One reason diffusing a hurricane is so hard: conditions have to be perfect and they’re often not
For those that have tried out weakening the ingredients of hurricanes in the real world, the results have been disappointing.
Atmocean, a company developing ways to harness energy from ocean waves, looked into making devices to cool the surface of the ocean after Hurricane Katrina in 2005.
Unlike Salter’s device, Atmocean’s approach used a contraption to instead bring cooler water from the depths up to the surface.
The test devices proved successful, but only under ideal wave, temperature, and geographic conditions.
“The physics of it work if the conditions are right,” said Atmocean CEO Philip Kithil. “You can in fact reduce the upper ocean [temperature] by a degree Celsius, maybe 2, which would have a measurable effect on the intensity of the hurricane, but the practical concerns were hard to overcome.”

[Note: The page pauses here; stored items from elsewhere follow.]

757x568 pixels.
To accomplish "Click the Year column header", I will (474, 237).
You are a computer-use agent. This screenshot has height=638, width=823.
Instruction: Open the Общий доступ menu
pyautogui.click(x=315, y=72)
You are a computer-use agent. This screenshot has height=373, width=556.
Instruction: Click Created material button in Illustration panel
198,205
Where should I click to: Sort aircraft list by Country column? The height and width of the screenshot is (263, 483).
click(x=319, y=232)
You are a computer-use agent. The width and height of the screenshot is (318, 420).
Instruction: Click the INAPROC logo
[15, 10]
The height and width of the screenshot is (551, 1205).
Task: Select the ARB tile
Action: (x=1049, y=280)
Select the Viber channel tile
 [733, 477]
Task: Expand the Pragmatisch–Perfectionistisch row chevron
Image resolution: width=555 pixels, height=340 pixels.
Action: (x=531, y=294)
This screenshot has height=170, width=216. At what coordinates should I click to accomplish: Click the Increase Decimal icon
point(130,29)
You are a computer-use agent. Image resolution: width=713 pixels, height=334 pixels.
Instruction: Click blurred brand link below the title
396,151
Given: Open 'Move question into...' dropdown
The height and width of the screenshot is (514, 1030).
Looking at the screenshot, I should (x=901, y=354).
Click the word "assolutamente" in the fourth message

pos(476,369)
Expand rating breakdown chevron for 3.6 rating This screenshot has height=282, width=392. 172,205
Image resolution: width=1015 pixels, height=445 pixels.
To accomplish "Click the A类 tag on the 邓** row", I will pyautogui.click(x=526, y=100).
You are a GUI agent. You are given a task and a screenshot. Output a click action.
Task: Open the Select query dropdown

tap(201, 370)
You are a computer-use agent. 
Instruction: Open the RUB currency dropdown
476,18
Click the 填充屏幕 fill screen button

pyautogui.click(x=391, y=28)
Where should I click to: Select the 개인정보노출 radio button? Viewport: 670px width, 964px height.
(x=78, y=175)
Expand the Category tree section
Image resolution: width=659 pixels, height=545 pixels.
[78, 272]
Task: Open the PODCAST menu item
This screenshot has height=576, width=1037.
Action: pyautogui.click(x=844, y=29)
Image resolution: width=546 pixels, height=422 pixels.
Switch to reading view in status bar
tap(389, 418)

The wave pumps have to be right in the path of a developing hurricane, and they require cool water to be at an accessible depth, which isn’t always the case. It definitely wasn’t the case in late August when Hurricane Harvey barreled through the Gulf of Mexico toward Texas.
“Harvey passed through an area where there was warm water all the way down to the bottom of the ocean,” Kithil said. “If there is no cold water, you can’t change anything.”
According to a study the company conducted looking back at Katrina, they found that they would need to deploy 100,000 pumps over just two days at a cost of $1,000 each, leading to a price tag topping $1 billion to mitigate the effects of the storm.
At those prices, planners have to consider whether that money would be better spent elsewhere, such as evacuations or shoreline hardening, and neither insurance companies nor governments were willing to investigate further.
Reinsurance firm Swiss Re estimated that Katrina led to $80 billion in insured losses.
Kithil noted that the company also had a hard time finding buyers for their devices. “The insurance industry was not willing to invest, since it was too early stage, too hypothetical,” he said. “And governments are not that proactive.”
Atmocean bowed out of the weather modification business in 2007 and has since pivoted toward using wave energy to drive desalination and onshore aquaculture.
Some hurricane researchers are skeptical these schemes will ever work
At the same time, hurricane researchers have grown weary of responding to proposals to slow storms and most remain skeptical that any tactic could be deployed in large enough numbers to have an effect on giant cyclones.
“As a general comment they show a lack of appreciation for the physical scale of hurricanes and simple ignorance of how they work,” wrote Hugh Willoughby, a hurricane researcher at Florida International University, in an email.
Mark Bourassa, associate director of the Center for Ocean-Atmospheric Prediction Studies at Florida State University, echoed the skepticism about scale.
“For sea surface temperature change, you would have to do it over a very large area and you would have to do it quickly,” he said.
These ideas might be useful thought experiments to better understand the makings of hurricanes, but Bourassa noted that there always concerns about unintended consequences, especially about deploying these tactics at scale.
Scientists already have a hard-enough time recognizing hurricane progenitors and figuring out where the storms will go once they’re spinning, so adding artificially brighter clouds and cooler waters to the mix could prove dangerous.
“I’d be really nervous about trying them,” he said.
For now, computer models are the only place to deploy hurricane mitigation tactics, but that hasn’t deterred Salter, who despite his retirement and lack of a patron says he’s “still working seven days a week on it.”